Despliega el menú
Zaragoza

Campo de daroca

Daroca cierra las jornadas de la trufa con el objetivo de llegar a 10 toneladas de producción

Tras la cita técnica del sábado, Retascón acogió ayer un concurso de perros buscadores de hongos.

Los perros participantes tenían que encontrar ejemplares de tuber melanosporum.
Los perros participantes tenían que encontrar ejemplares de tuber melanosporum.
Macipe.

Las Jornadas de la Trufa Negra de la Comarca Campo de Daroca cerraron ayer su tercera edición con la segunda entrega del Concurso de Perros Truferos, que este año se desarrolló en la localidad de Retascón. Hasta allí se desplazaron 16 competidores llegados de varios puntos de España y asistieron un centenar de espectadores, entre familiares, vecinos de la demarcación y visitantes.

A esto se suman las cerca de 1.000 personas que se acercaron a los espacios técnicos y el mercado agroalimentario que tuvo lugar el sábado en la cabecera de la demarcación. "Una cita como esta es importante por el gran potencial que puede tener en nuestra zona como forma de diversificar cultivos", apuntaba Pedro Luis Aparicio, consejero de Cultura.

En este sentido, explicaba que en la demarcación hay 17 truficultores de los que, por el momento, solo tres están en fase de producción. "Según un estudio del Centro de Investigación Agroalimentaria de Aragón, en la zona se podrían dedicar hasta 10.000 hectáreas.
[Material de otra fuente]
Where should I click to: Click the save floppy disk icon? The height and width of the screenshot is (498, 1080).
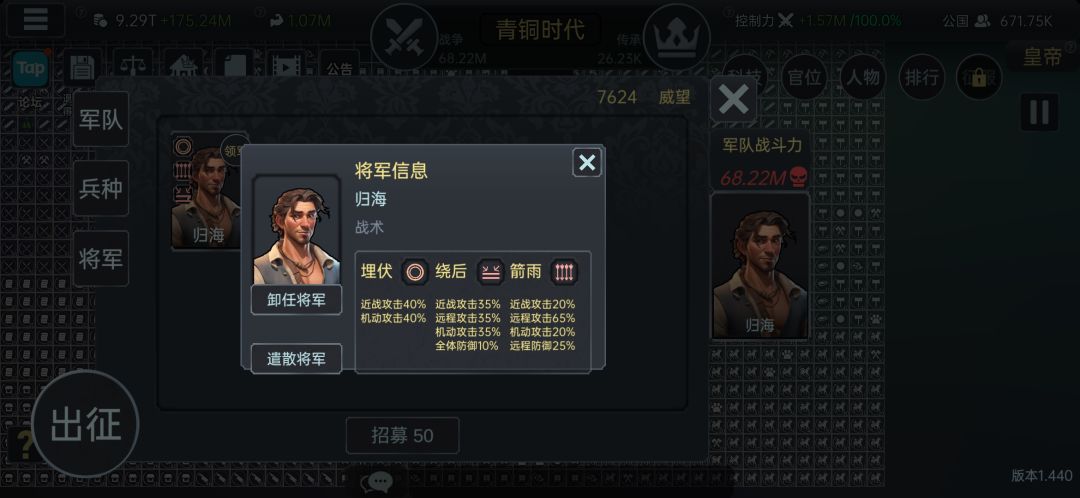point(82,67)
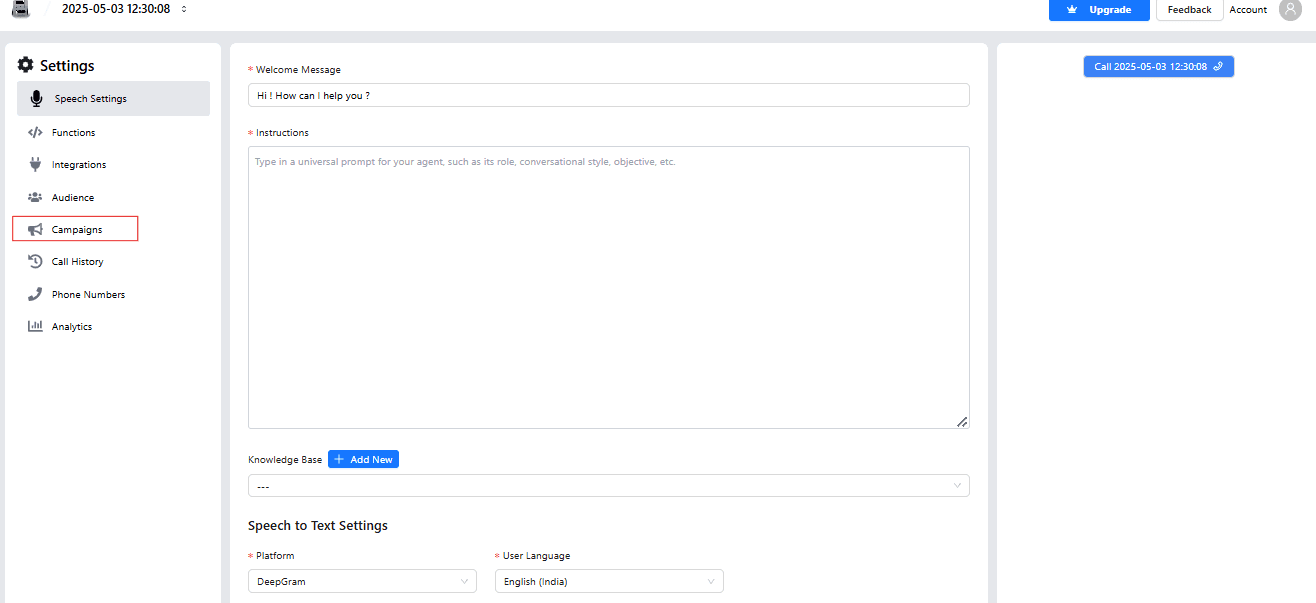This screenshot has height=603, width=1316.
Task: Open the Platform DeepGram dropdown
Action: click(x=362, y=581)
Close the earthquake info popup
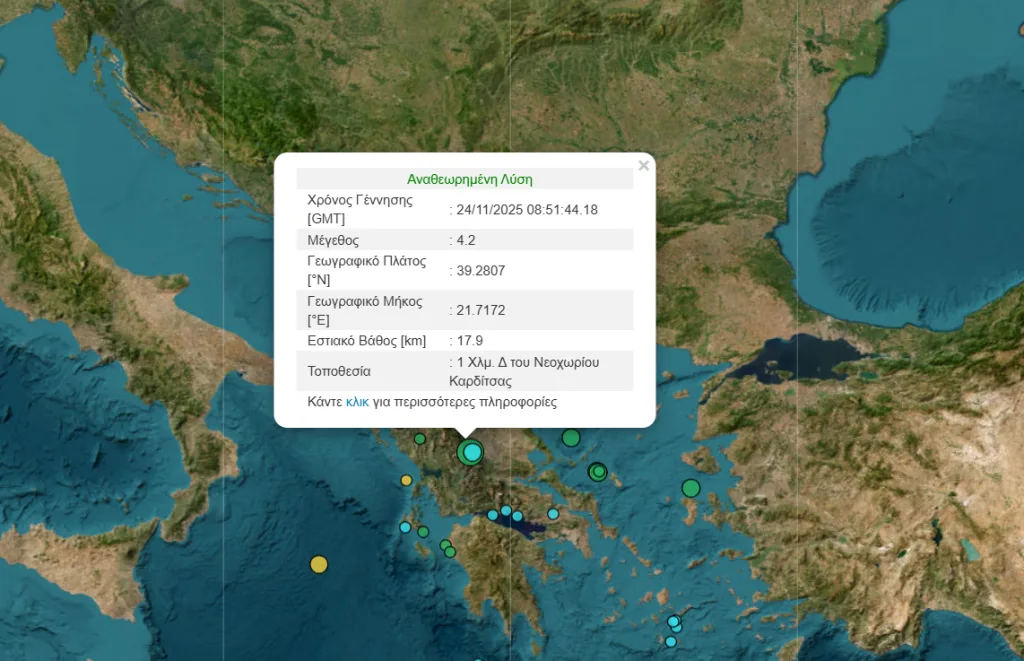 (x=643, y=166)
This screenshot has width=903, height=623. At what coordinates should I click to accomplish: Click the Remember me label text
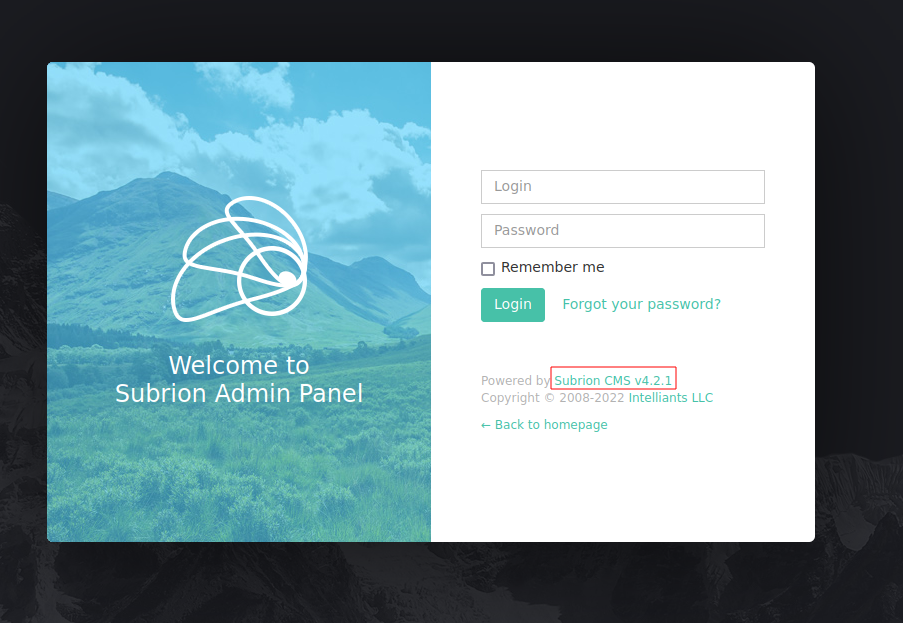[x=552, y=268]
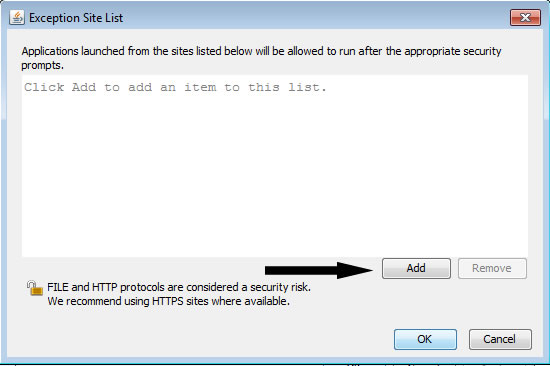Click the greyed-out Remove button
This screenshot has width=550, height=366.
[492, 268]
Con las que hay ahora, cuando estén a pleno rendimiento, se podrán alcanzar las 10 toneladas de producto", detallaba. Asimismo, valoraba que la cultura de la trufa "todavía está por desarrollar, por lo que el potencial es mucho mayor". A la parte técnica del sábado, ayer se sumaba toda una competición para encontrar ejemplares de tuber melanosporum.

"Se intenta asemejar a la realidad: simulamos parcelas de 36 metros cuadrados, se colocan ramas de carrasca como si fuera un árbol, se esconden tres trufas enterradas y se dan tres minutos para encontrarlas", explicaba Carlos Diarte, miembro de la organización. De ahí, los que más piezas –o en menor tiempo lo consiguieran- pasaban a la final, donde había cuatro parcelas de 42 metros cuadrados y con dos arbustos de carrasca. "Se ponen cuatro trufas y se dan 4 minutos, para complícalo un poco más", apuntaba Diarte.

Entre los participantes, estaban Juan José Ruiz y su perra Uma, de Loscos, que en 2019 se llevaron el primer premio: "Le hemos enseñado desde los tres meses, con toallas y la verdad que no nos ha ido nada mal". Para Ana Cristina Quílez y Linda, que fueron las primeras en dar con uno de los preciados hongos, era una oportunidad para "disfrutar". "Es el pueblo de mi padre y me hacía ilusión participar y apoyar", explicaba esta truficultora.

Entre los más jóvenes en participar estaba Manuel Sebastián, de Zaragoza y acompañado de Corky: "Ha sido un poco complicado, pero hemos encontrado dos, por lo que estoy contento", explicaba. Desde Barcelona, Héctor de Abril, acompañado de Pakkun y Kiuby, reconocía que "este año la temporada en lo silvestre es escasa y hemos decidido hacer más rutas por concursos, que también sirven para hacer contactos". En su caso, después de seis años de experiencia que empezó como un pasatiempo, reconoce que "es un espectáculo entretenido, para que la gente vea cómo se trabaja y se entrenan".

A lo largo de las ponencias y mesas redondas del sábado, expertos y responsables políticos coincidieron en la necesidad de aunar esfuerzos bajo la marca Trufa de Aragón. Por su parte, Daroca ya tiene la vista puesta en la edición del año que viene y en la posibilidad de que el concurso de sabuesos tenga el carácter de prueba nacional.